One might imagine many, highly sophisticated animations that can
be accomplished in one pass with PowerScript, but this machine,
like all computers, has its limitations and they are not clearly
defined, so you have to experiment. When PowerScript nears its
limits, there are not gauges or warnings. The resultant animation
will simply slow down to first a frame rate then to a lower frame
rate, until the smoothness of animation is lost and the sequence
becomes a series of jerky still frames.
EPS files,
for instance, which are the standard sources for pictorial graphics
in PowerScript, may be animated, but since they absorb so much
data, the results will be jerky to say the least. Complicated
shape transitions, especially when coupled with simultaneous animation
on the same page, will bog the system down. Large fonts, serifed
fonts, size changes and multiple paths all tend to slow the results.
One solution is the build several passes of animation, which is
facilitated by the PowerScript's key output.
Connecting
PowerScript To Other Computers
If you are
a sophisticated computer user, you can employ several means of
connecting your PowerScript to another computer or network. Such
a connection facilitates transfer of PostScript EPS files from
such programs as Adobe Photoshop and Fractal Painter to the PowerScript
memory.
All standard
protocols, such as Ethernet and client-server, are supported over
the serial cable connection on the back of the PowerScript unit.
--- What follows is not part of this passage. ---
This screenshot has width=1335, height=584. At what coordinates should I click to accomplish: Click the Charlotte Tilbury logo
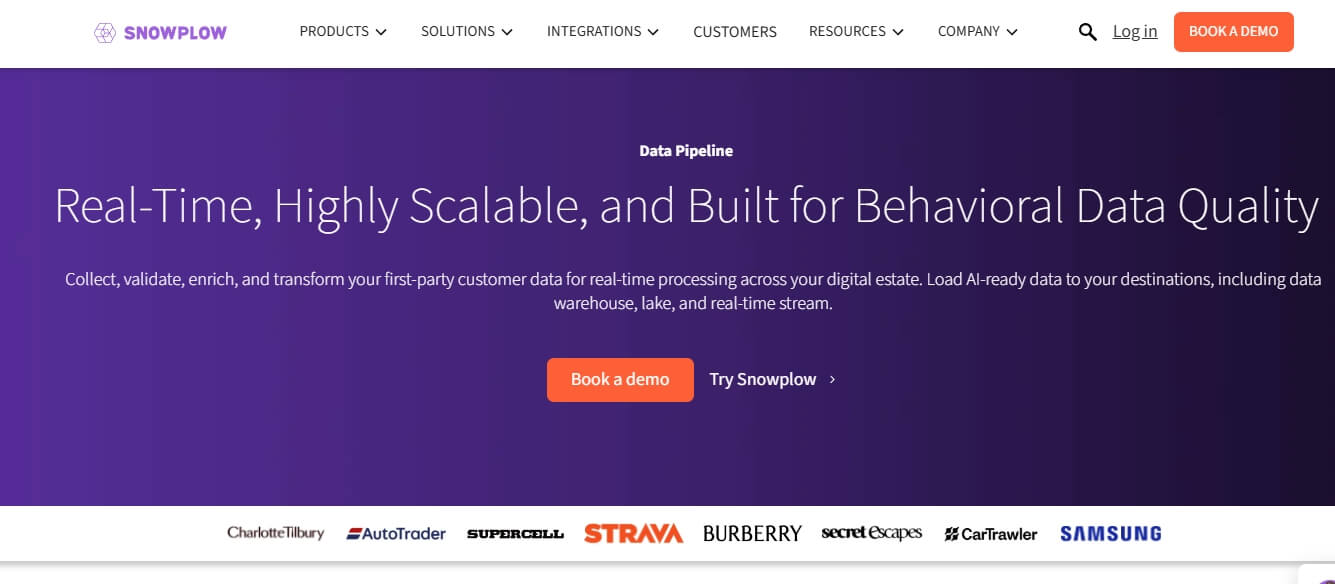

PowerScript also features two gpi triggers for external activation
of animations and page transitions.
Executive
Summary
PowerScript
is a powerful stand-alone character generator with broadcast quality
output and powerful text animation features.
While the system does not feature sophisticated kerning tools
or a means of quickly executing a slow reveal, its rich functions
and rugged design will make it a useful tool in post production
suites that employ linear videotape editing, are in a transition
from linear to nonlinear or whose nonlinear capabilities do not
include instant playback character generation.